Woodstock Soapstone woodstove, made of cast iron and soapstone.
It has a double paned ceramic glass "airwash" window in front for soot free fire watching.
It is side loading.
Soapstone is commonly used for kitchen countertops and sinks, because it is stain resistant. It's also used in woodstoves and fireplaces because of it's ability to absorb and distribute heat evenly. It has natural heat retention, which means it can radiate heat even after the fire has gone out.
This stove is also equipped with a catalytic combustor ...
... which burns particulate emissions from the wood, as well as exhaust gases such as carbon monoxide, methane, benzene, etc. Besides the environmental benefit of this, the catalytic combustor converts these to heat energy, increasing the stove's heating efficiency. A load of wood typically will burn for ten to twelve hours, meaning they only need to be loaded about twice a day! An added bonus is that with an EPA emission rating of only 1.3 grams/hour, these stoves qualify for an energy tax credit.
I also ordered a cooktop for it. This is an extra piece of soapstone which fits on top of the stove. You can see mine on the right. It cuts the temperature on top by approximately half, making it possible to cook directly on top of the stove.
We were fortunate to get this stove during a clearance sale, and also got a big shipping discount. This is our primary heat source, so the investment was worth it to us. It is replacing this....

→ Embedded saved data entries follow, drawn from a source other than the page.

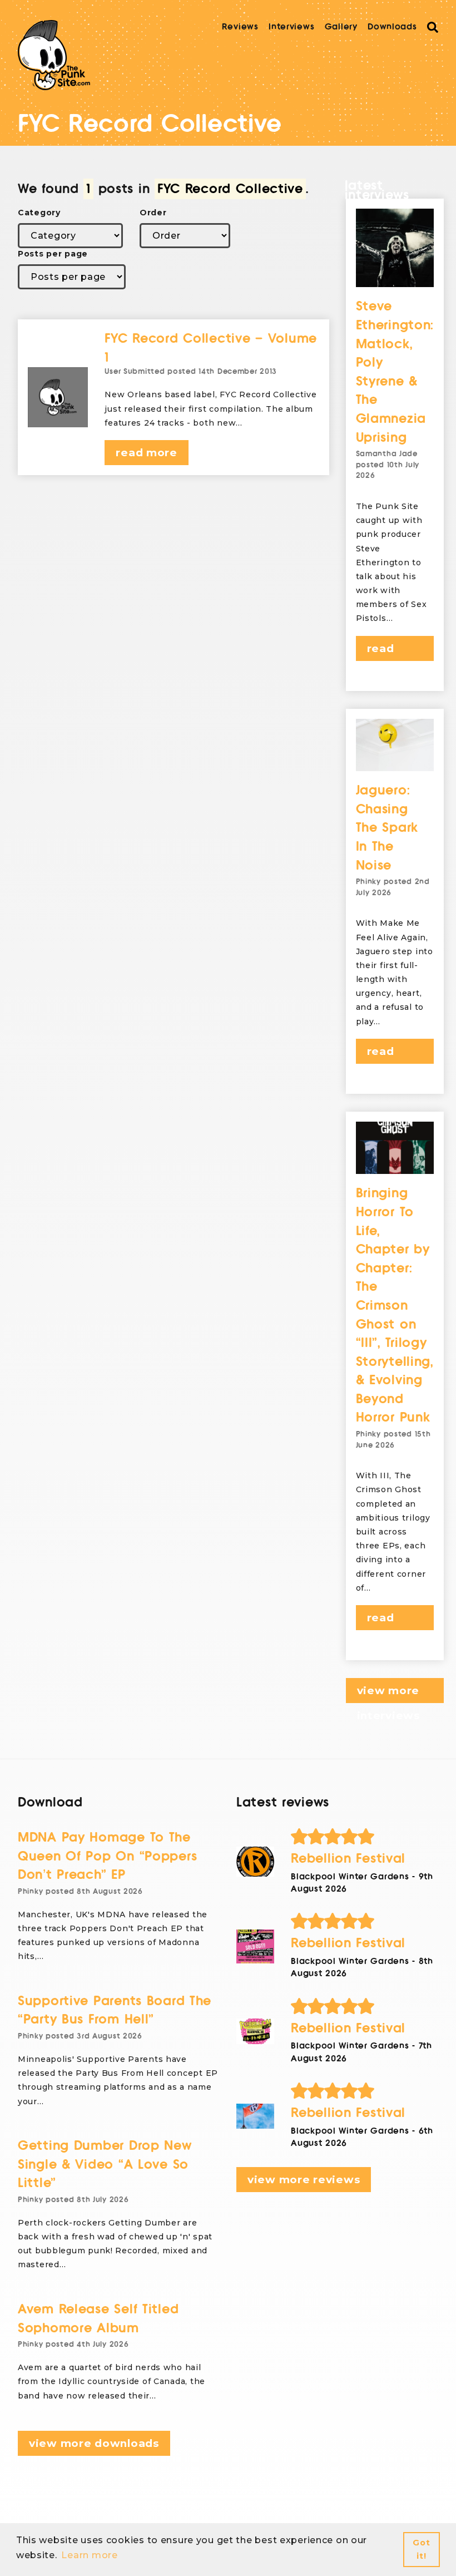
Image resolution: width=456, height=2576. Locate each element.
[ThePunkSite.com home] (54, 55)
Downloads (392, 27)
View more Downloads (94, 2443)
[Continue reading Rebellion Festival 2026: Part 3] (255, 1946)
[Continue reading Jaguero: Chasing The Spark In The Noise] (395, 745)
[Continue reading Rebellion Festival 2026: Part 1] (255, 2116)
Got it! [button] (421, 2549)
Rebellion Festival (348, 1858)
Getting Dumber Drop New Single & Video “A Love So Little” (105, 2164)
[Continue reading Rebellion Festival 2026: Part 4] (255, 1862)
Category (39, 213)
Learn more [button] (89, 2555)
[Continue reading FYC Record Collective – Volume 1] (58, 397)
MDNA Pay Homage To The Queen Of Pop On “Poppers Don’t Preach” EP (107, 1856)
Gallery (341, 27)
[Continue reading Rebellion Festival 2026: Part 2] (255, 2031)
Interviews (291, 27)
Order (153, 213)
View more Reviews (303, 2179)
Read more (146, 452)
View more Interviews (388, 1693)
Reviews (240, 27)
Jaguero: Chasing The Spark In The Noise (387, 827)
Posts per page (53, 254)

... an oil burning furnace which neither of us likes the idea nor the smell of. And especially not it's using oil. It is combined with the AC unit, which we did use some this past summer.
The woodstove should heat most of the house, except perhaps the addition at the very back of the house (see floorplan). However, we are contemplating making that back room (currently the office) into a larger food storage area instead, which will benefit from cooler temperatures. Both bathrooms however, will probably require consideration for supplemental heat at times.
To see the living room "before," as well as a photo journal of how we got from there to here, you can check out the following links:
- Bad News About The Fireplace - why did it & before photo
- Removing The Chimney - 1st post in that series
- The New Hearth - 1st post in that series
- Completing The Alcove - the 1st post in that series starts here
- Put moulding on the very bottom to cover the concrete slab under the bricks. We decided to wait until after we refinished the living room floor to do that.
- Fill in the "cracks" between the top row of bricks and cement board, and the bricks and moulding on the side.
- Paint the living room walls and all moulding.
- Sand and refinish the hardwood floor.
- We also need to cure the stove, which we will do this weekend when the temperature dips
As you can well imagine, getting to this point is quite a relief.